A comprehensive study on tuberculosis prediction models: Integrating machine learning into epidemiological analysis 结核病预测模型综合研究：将机器学习融入流行病学分析。

IF 1.9 4区数学 Q2 BIOLOGY

Journal of Theoretical Biology

Pub Date : 2024-11-13 DOI: 10.1016/j.jtbi.2024.111988

Hamna Mariyam K.B. , Sayooj Aby Jose , Anuwat Jirawattanapanit , Karuna Mathew

Tuberculosis (TB), the second leading infectious killer globally, claimed the lives of 1.3 million individuals in 2022, after COVID-19, surpassing the toll of HIV and AIDS. With an estimated 10.6 million new TB cases worldwide in 2022, the gravity of the disease persists, necessitating urgent attention. Tuberculosis remains a critical public health crisis, and efforts to combat this infectious disease demand intensified global commitment and resources. This study utilizes predictive modeling techniques to forecast the incidence of Tuberculosis (TB), employing a range of machine learning models. Additionally, the research incorporates impactful visualizations for comprehensive data exploration, analysis and comparison. Various machine learning models are developed to anticipate TB incidence, with the optimal performing model to customize a user-defined function. This research provides valuable insights into the potential determinants influencing TB incidence, contributing to the identification of strategies for preventing the spread of Tuberculosis.

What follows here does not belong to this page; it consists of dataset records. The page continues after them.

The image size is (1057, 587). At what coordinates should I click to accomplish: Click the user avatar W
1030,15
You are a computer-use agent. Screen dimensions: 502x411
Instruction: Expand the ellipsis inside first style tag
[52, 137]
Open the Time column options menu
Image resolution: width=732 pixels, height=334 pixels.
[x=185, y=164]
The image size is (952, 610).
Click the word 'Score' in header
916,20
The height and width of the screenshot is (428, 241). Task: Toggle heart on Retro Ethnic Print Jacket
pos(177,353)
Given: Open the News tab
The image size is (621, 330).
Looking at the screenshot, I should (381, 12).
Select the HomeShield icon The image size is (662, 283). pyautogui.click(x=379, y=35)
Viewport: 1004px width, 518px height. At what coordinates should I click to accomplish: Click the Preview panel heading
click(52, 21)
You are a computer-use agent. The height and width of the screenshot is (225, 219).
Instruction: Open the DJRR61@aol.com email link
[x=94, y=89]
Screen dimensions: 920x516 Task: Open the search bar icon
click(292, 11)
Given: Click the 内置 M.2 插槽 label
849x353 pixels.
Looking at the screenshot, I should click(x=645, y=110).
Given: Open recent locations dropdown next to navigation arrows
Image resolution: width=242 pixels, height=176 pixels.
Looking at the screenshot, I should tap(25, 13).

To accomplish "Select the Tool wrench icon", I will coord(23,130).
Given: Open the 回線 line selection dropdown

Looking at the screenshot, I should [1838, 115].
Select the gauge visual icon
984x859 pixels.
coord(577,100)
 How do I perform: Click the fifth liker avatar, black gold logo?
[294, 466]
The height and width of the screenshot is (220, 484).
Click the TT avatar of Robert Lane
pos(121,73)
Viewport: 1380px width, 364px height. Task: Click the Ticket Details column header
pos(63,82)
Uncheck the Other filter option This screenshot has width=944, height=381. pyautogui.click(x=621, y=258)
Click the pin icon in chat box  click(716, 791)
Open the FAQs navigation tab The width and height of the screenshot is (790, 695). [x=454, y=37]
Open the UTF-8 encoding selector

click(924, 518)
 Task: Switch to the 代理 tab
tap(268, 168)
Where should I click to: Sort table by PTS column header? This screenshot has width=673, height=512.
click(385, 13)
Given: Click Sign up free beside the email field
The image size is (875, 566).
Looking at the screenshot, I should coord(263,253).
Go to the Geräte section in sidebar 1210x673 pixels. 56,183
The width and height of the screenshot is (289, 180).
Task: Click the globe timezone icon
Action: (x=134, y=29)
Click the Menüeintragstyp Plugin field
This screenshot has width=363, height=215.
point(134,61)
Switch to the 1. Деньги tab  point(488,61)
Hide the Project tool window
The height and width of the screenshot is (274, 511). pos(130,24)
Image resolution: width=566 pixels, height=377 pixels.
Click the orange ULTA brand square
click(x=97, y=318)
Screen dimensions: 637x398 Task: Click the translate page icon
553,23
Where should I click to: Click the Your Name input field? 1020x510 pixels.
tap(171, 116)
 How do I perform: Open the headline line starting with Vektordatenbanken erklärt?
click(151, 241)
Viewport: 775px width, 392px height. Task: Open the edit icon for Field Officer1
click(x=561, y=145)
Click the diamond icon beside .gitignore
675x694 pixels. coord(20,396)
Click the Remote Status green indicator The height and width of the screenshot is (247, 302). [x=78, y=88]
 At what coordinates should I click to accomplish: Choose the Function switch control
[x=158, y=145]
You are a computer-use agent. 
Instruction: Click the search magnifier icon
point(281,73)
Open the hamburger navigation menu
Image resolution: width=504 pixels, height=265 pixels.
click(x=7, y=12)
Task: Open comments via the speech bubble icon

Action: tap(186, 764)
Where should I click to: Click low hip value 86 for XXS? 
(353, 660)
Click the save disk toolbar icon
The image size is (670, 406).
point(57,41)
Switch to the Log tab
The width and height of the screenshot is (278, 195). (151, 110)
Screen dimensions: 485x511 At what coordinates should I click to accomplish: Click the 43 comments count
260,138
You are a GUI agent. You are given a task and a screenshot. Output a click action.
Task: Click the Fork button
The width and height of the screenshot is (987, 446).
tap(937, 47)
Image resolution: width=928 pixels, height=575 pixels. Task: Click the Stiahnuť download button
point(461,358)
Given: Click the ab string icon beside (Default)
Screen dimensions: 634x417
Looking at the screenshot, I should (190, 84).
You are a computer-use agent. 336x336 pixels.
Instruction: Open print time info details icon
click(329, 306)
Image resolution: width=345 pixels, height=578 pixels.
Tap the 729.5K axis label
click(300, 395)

结核病（TB）是全球第二大传染病杀手，2022 年将夺走 130 万人的生命，仅次于 COVID-19，超过艾滋病毒和艾滋病的致死人数。据估计，2022 年全球将新增 1060 万肺结核病例，该疾病的严重性依然存在，亟需引起重视。结核病仍然是一个严重的公共卫生危机，全球必须加大力度、投入更多资源来抗击这一传染病。本研究采用一系列机器学习模型，利用预测建模技术预测结核病（TB）的发病率。此外，该研究还采用了极具影响力的可视化方法来进行全面的数据探索、分析和比较。研究人员开发了各种机器学习模型来预测结核病的发病率，并根据用户定义的函数定制了性能最佳的模型。这项研究为了解影响结核病发病率的潜在决定因素提供了宝贵的见解，有助于确定预防结核病传播的策略。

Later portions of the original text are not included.